An organization’s work rules need not pass First Amendment muster, and company values of peace and camaraderie among the workforce should override free speech at work. Employers should take full advantage of those practical employer protections.
Google has been taught that lesson. In 2017, engineer James Damore used a company forum to argue that Google’s goal of creating gender equality among engineers was flawed because there are nondiscriminatory reasons the company has fewer female engineers. He added that Google created an “ideological echo chamber” in which conservative ideas like his were demonized.
Google fired him, deciding parts of his post advanced “harmful gender stereotypes in our workplace.” So much for free speech. Damore, along with two other ex-Google employees, is pursuing claims in arbitration, alleging the company discriminates against whites, men, and conservatives.
Since then, Kevin Cernekee was fired after leading an internal conversation among Google employees that defended white nationalist ideals. At the same time, a liberal group of employees used the forum to attack Google’s responses to sexual harassment complaints, and that group, too, claimed the company retaliated against them for raising their complaints.
In 2017, Google was arrogantly adamant that it could both promise wide-open discussion and terminate an employee whose comments violated its principles and policies. That’s like deciding everyone will be civil and adult enough to talk politics during Thanksgiving dinner—it can work, but it more often leads to an intense and early evening, and lots of uneaten dessert.
Google has now retrenched. It recently released a new set of guidelines for “communicating in the workplace” that creates more limits on employee speech and better mirrors employer best practices. The company now warns employees against engaging debates over politics and disruptive conversations as well as making comments that otherwise violate its workplace policies. The Internet may be getting smarter after all!
A Fool for a Lawyer
But nothing in the employment world has proven dumber than watching HologramUSA producer and Coca-Cola heir Alki David self-destruct during a sexual harassment trial that recently ended in Los Angeles County Superior Court.
David acted as his own lawyer in defending against charges that he propositioned employee Chastity Jones, brought a male stripper into the workplace to celebrate a female executive’s birthday, put a porn video on Jones’ computer, and wrongfully discharged her because she wouldn’t have sex with him.
The billionaire executive was repeatedly fined by the trial judge for improper outbursts and for telling the jury about excluded evidence. He stormed off the witness stand and was escorted from the courtroom after verbally attacking Jones’ lawyer, Lisa Bloom.
The jury awarded Jones $3 million, plus $8 million in punitive damages. Still waiting in the wings is employee Elizabeth Taylor, who adds to Jones’ charges the claim that David lifted her upside down by the ankles and walked her around the office, exposing her underwear. Why would a billionaire like David worry about a few $10 million verdicts?
Technology is creating new communication opportunities, good and bad.

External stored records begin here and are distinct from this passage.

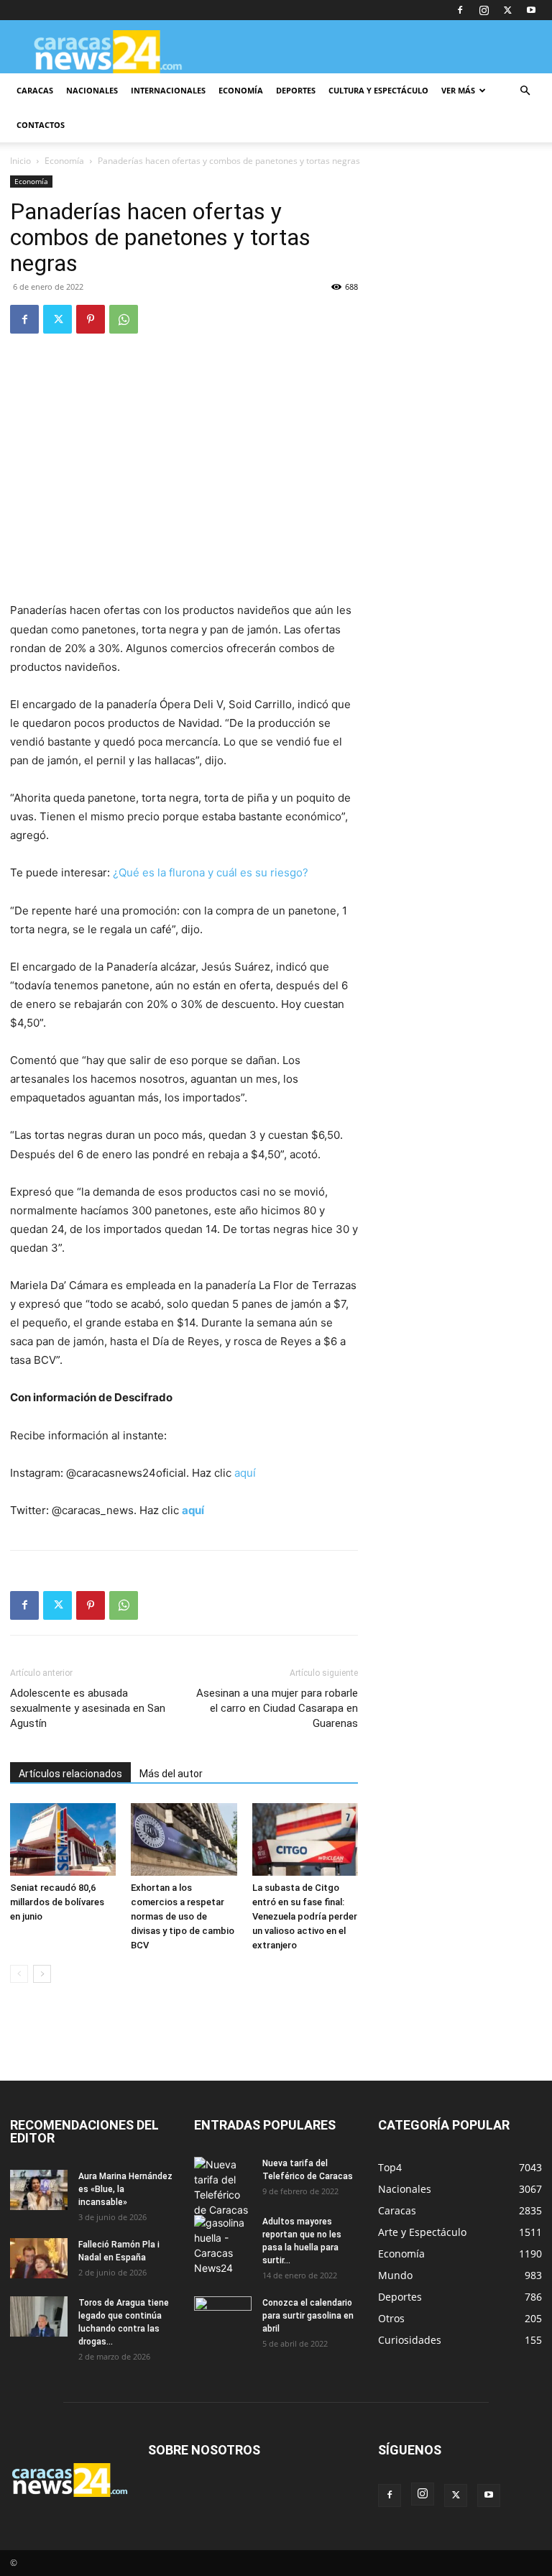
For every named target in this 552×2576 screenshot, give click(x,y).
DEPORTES (296, 90)
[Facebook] (460, 10)
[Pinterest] (90, 319)
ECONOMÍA (240, 90)
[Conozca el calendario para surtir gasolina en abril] (223, 2316)
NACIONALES (92, 90)
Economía (64, 161)
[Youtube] (531, 10)
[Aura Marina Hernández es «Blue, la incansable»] (39, 2190)
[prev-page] (19, 1974)
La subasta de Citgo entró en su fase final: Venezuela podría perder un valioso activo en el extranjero (304, 1916)
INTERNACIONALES (168, 90)
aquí (245, 1473)
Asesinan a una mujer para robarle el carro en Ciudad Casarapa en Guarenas (277, 1708)
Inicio (20, 161)
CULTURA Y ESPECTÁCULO (378, 90)
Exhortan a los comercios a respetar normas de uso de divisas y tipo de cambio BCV (182, 1916)
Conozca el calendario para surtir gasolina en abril (308, 2316)
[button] (524, 91)
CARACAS (35, 90)
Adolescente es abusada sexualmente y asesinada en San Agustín (87, 1708)
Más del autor (171, 1773)
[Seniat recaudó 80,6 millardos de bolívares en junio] (63, 1839)
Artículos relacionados (70, 1773)
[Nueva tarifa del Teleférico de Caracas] (223, 2187)
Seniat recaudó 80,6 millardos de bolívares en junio (57, 1902)
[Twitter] (507, 10)
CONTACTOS (41, 124)
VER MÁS (458, 90)
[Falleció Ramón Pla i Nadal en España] (39, 2258)
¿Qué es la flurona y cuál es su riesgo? (210, 872)
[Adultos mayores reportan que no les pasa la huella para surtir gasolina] (223, 2245)
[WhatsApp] (123, 319)
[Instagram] (483, 10)
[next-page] (42, 1974)
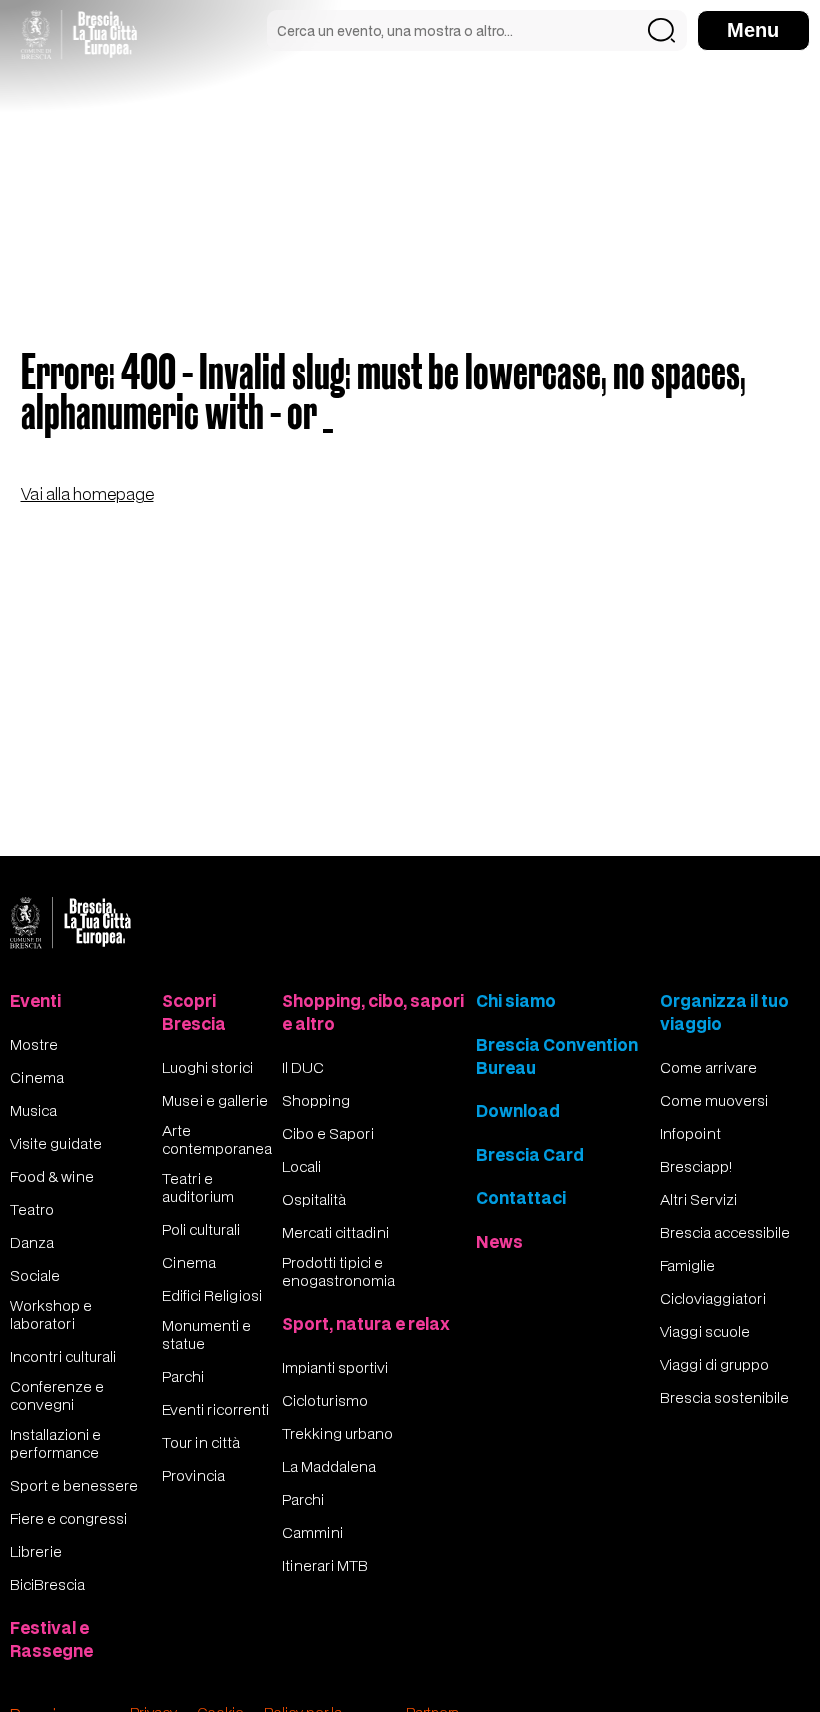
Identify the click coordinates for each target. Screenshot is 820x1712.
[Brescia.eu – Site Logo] (79, 34)
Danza (32, 1242)
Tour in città (201, 1442)
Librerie (36, 1551)
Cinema (37, 1077)
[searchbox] (477, 30)
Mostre (34, 1044)
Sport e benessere (74, 1485)
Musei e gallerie (215, 1100)
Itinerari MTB (325, 1565)
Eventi (35, 1000)
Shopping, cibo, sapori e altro (373, 1012)
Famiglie (687, 1265)
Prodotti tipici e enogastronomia (338, 1271)
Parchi (183, 1376)
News (499, 1241)
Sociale (35, 1275)
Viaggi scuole (705, 1331)
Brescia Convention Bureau (557, 1056)
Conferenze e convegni (57, 1395)
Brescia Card (530, 1154)
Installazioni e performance (55, 1443)
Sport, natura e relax (366, 1323)
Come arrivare (708, 1067)
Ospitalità (314, 1199)
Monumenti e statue (206, 1334)
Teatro (32, 1209)
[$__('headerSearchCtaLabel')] (662, 31)
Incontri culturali (63, 1356)
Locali (301, 1166)
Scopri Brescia (194, 1012)
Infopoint (690, 1133)
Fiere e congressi (68, 1518)
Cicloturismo (325, 1400)
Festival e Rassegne (51, 1639)
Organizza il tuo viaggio (724, 1012)
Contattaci (521, 1197)
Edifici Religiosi (212, 1295)
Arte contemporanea (217, 1139)
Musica (33, 1110)
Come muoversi (714, 1100)
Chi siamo (516, 1000)
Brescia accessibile (725, 1232)
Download (518, 1110)
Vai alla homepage (87, 493)
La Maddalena (329, 1466)
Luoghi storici (207, 1067)
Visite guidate (56, 1143)
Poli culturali (201, 1229)
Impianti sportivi (335, 1367)
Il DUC (303, 1067)
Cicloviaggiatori (713, 1298)
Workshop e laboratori (51, 1314)
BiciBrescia (47, 1584)
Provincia (193, 1475)
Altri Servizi (698, 1199)
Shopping (316, 1100)
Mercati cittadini (335, 1232)
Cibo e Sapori (328, 1133)
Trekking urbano (337, 1433)
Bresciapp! (696, 1166)
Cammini (312, 1532)
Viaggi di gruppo (714, 1364)
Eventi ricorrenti (215, 1409)
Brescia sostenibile (724, 1397)
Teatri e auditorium (198, 1187)
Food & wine (52, 1176)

Google has finally realized that wide-open employee communication isn’t a great idea, even for the biggest Internet search company on the planet. But Alki David may believe his antics provide good content for his online media companies, which sell “over 1 Billion ads per month to a loyal global audience” with “unprecedented precision in targeting customers” and make “customers lean in and beg you to see more.”
Don’t we want to lean in and see David and his team perform slapstick in front of an angry judge and jury and then get hit with sanctions and an eight-figure verdict? Maybe with Larry, Moe, and Curly in the starring roles? With hologram technology, that, too, is possible.